WHAT YOU SHOULD DO — Print the listing below line for line, without altering a single character.

EXTRACTED DATA —

__________________________________________________

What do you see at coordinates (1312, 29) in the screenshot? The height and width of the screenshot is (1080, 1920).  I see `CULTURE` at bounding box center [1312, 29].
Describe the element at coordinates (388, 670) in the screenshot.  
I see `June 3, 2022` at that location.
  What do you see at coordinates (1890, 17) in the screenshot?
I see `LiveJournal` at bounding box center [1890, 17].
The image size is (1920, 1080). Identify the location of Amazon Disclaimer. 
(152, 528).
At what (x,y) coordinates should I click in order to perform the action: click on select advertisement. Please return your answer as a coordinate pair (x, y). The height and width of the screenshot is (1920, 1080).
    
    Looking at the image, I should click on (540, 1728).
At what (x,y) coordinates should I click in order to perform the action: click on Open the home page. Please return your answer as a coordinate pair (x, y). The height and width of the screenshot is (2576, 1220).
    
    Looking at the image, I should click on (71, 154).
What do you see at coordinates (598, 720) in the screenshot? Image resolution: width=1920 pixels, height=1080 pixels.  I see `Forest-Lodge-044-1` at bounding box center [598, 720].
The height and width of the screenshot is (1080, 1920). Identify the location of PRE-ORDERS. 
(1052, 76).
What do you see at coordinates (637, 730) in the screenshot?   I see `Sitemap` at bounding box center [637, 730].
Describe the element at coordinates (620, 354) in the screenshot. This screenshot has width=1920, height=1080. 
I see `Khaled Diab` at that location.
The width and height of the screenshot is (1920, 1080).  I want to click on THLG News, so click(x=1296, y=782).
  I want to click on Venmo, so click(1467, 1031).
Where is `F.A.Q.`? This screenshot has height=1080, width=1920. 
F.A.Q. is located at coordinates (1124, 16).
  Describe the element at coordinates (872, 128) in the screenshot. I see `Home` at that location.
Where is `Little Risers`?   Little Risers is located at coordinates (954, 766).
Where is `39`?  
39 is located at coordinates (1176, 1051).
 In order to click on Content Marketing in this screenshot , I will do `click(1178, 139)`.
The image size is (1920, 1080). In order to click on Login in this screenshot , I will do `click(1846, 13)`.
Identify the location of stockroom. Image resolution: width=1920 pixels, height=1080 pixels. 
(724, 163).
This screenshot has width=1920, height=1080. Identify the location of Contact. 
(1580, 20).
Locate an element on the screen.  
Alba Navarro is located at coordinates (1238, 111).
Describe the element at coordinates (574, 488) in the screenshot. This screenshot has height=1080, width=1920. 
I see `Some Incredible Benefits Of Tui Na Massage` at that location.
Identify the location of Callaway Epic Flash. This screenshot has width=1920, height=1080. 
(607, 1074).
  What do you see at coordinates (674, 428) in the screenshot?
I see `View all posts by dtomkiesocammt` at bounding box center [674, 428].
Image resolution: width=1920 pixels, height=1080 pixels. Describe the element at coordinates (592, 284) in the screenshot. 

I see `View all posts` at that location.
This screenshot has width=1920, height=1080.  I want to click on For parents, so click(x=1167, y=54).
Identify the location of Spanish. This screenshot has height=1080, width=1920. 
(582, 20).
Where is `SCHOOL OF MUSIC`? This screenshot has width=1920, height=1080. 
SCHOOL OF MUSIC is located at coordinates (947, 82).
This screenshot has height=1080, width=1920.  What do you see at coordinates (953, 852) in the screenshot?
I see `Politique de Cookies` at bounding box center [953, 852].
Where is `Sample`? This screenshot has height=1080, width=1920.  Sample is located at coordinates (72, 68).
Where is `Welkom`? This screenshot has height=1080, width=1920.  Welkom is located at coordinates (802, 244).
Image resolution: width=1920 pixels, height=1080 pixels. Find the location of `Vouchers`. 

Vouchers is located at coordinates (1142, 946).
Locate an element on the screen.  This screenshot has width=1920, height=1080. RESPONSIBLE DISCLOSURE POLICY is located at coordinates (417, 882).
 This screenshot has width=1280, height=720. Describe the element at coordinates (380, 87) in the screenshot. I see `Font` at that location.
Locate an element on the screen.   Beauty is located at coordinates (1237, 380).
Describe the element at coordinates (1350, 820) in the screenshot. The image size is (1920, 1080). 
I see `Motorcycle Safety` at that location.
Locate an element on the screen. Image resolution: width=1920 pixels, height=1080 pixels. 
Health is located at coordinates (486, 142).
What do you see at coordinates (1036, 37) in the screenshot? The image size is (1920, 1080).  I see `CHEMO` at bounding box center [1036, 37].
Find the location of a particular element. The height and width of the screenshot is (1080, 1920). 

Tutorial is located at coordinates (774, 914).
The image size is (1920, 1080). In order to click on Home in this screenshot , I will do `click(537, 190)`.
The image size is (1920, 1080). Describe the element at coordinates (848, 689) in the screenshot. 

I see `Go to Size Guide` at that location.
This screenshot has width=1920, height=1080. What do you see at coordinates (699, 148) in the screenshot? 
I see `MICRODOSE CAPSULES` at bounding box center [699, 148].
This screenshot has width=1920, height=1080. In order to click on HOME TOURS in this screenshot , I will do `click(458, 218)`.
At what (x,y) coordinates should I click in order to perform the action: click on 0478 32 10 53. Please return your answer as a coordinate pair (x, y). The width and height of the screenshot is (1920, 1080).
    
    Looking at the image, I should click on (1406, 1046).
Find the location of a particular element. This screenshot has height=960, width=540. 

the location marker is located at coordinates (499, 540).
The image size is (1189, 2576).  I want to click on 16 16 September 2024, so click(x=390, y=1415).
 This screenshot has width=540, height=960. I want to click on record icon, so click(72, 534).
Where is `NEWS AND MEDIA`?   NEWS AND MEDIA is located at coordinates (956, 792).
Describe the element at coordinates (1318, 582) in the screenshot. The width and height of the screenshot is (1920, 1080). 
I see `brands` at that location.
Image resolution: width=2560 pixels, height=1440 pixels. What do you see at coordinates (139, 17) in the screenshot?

__________________________________________________

SOLUTION TO THE PROBLEM —
What do you see at coordinates (1312, 29) in the screenshot? The height and width of the screenshot is (1080, 1920).  I see `CULTURE` at bounding box center [1312, 29].
Describe the element at coordinates (388, 670) in the screenshot.  
I see `June 3, 2022` at that location.
  What do you see at coordinates (1890, 17) in the screenshot?
I see `LiveJournal` at bounding box center [1890, 17].
The image size is (1920, 1080). Identify the location of Amazon Disclaimer. 
(152, 528).
At what (x,y) coordinates should I click in order to perform the action: click on select advertisement. Please return your answer as a coordinate pair (x, y). The height and width of the screenshot is (1920, 1080).
    
    Looking at the image, I should click on (540, 1728).
At what (x,y) coordinates should I click in order to perform the action: click on Open the home page. Please return your answer as a coordinate pair (x, y). The height and width of the screenshot is (2576, 1220).
    
    Looking at the image, I should click on (71, 154).
What do you see at coordinates (598, 720) in the screenshot? Image resolution: width=1920 pixels, height=1080 pixels.  I see `Forest-Lodge-044-1` at bounding box center [598, 720].
The height and width of the screenshot is (1080, 1920). Identify the location of PRE-ORDERS. 
(1052, 76).
What do you see at coordinates (637, 730) in the screenshot?   I see `Sitemap` at bounding box center [637, 730].
Describe the element at coordinates (620, 354) in the screenshot. This screenshot has width=1920, height=1080. 
I see `Khaled Diab` at that location.
The width and height of the screenshot is (1920, 1080).  I want to click on THLG News, so click(x=1296, y=782).
  I want to click on Venmo, so click(1467, 1031).
Where is `F.A.Q.`? This screenshot has height=1080, width=1920. 
F.A.Q. is located at coordinates (1124, 16).
  Describe the element at coordinates (872, 128) in the screenshot. I see `Home` at that location.
Where is `Little Risers`?   Little Risers is located at coordinates (954, 766).
Where is `39`?  
39 is located at coordinates (1176, 1051).
 In order to click on Content Marketing in this screenshot , I will do `click(1178, 139)`.
The image size is (1920, 1080). In order to click on Login in this screenshot , I will do `click(1846, 13)`.
Identify the location of stockroom. Image resolution: width=1920 pixels, height=1080 pixels. 
(724, 163).
This screenshot has width=1920, height=1080. Identify the location of Contact. 
(1580, 20).
Locate an element on the screen.  
Alba Navarro is located at coordinates (1238, 111).
Describe the element at coordinates (574, 488) in the screenshot. This screenshot has height=1080, width=1920. 
I see `Some Incredible Benefits Of Tui Na Massage` at that location.
Identify the location of Callaway Epic Flash. This screenshot has width=1920, height=1080. 
(607, 1074).
  What do you see at coordinates (674, 428) in the screenshot?
I see `View all posts by dtomkiesocammt` at bounding box center [674, 428].
Image resolution: width=1920 pixels, height=1080 pixels. Describe the element at coordinates (592, 284) in the screenshot. 

I see `View all posts` at that location.
This screenshot has width=1920, height=1080.  I want to click on For parents, so click(x=1167, y=54).
Identify the location of Spanish. This screenshot has height=1080, width=1920. 
(582, 20).
Where is `SCHOOL OF MUSIC`? This screenshot has width=1920, height=1080. 
SCHOOL OF MUSIC is located at coordinates (947, 82).
This screenshot has height=1080, width=1920.  What do you see at coordinates (953, 852) in the screenshot?
I see `Politique de Cookies` at bounding box center [953, 852].
Where is `Sample`? This screenshot has height=1080, width=1920.  Sample is located at coordinates (72, 68).
Where is `Welkom`? This screenshot has height=1080, width=1920.  Welkom is located at coordinates (802, 244).
Image resolution: width=1920 pixels, height=1080 pixels. Find the location of `Vouchers`. 

Vouchers is located at coordinates (1142, 946).
Locate an element on the screen.  This screenshot has width=1920, height=1080. RESPONSIBLE DISCLOSURE POLICY is located at coordinates (417, 882).
 This screenshot has width=1280, height=720. Describe the element at coordinates (380, 87) in the screenshot. I see `Font` at that location.
Locate an element on the screen.   Beauty is located at coordinates (1237, 380).
Describe the element at coordinates (1350, 820) in the screenshot. The image size is (1920, 1080). 
I see `Motorcycle Safety` at that location.
Locate an element on the screen. Image resolution: width=1920 pixels, height=1080 pixels. 
Health is located at coordinates (486, 142).
What do you see at coordinates (1036, 37) in the screenshot? The image size is (1920, 1080).  I see `CHEMO` at bounding box center [1036, 37].
Find the location of a particular element. The height and width of the screenshot is (1080, 1920). 

Tutorial is located at coordinates (774, 914).
The image size is (1920, 1080). In order to click on Home in this screenshot , I will do `click(537, 190)`.
The image size is (1920, 1080). Describe the element at coordinates (848, 689) in the screenshot. 

I see `Go to Size Guide` at that location.
This screenshot has width=1920, height=1080. What do you see at coordinates (699, 148) in the screenshot? 
I see `MICRODOSE CAPSULES` at bounding box center [699, 148].
This screenshot has width=1920, height=1080. In order to click on HOME TOURS in this screenshot , I will do `click(458, 218)`.
At what (x,y) coordinates should I click in order to perform the action: click on 0478 32 10 53. Please return your answer as a coordinate pair (x, y). The width and height of the screenshot is (1920, 1080).
    
    Looking at the image, I should click on (1406, 1046).
Find the location of a particular element. This screenshot has height=960, width=540. 

the location marker is located at coordinates (499, 540).
The image size is (1189, 2576).  I want to click on 16 16 September 2024, so click(x=390, y=1415).
 This screenshot has width=540, height=960. I want to click on record icon, so click(72, 534).
Where is `NEWS AND MEDIA`?   NEWS AND MEDIA is located at coordinates (956, 792).
Describe the element at coordinates (1318, 582) in the screenshot. The width and height of the screenshot is (1920, 1080). 
I see `brands` at that location.
Image resolution: width=2560 pixels, height=1440 pixels. What do you see at coordinates (139, 17) in the screenshot?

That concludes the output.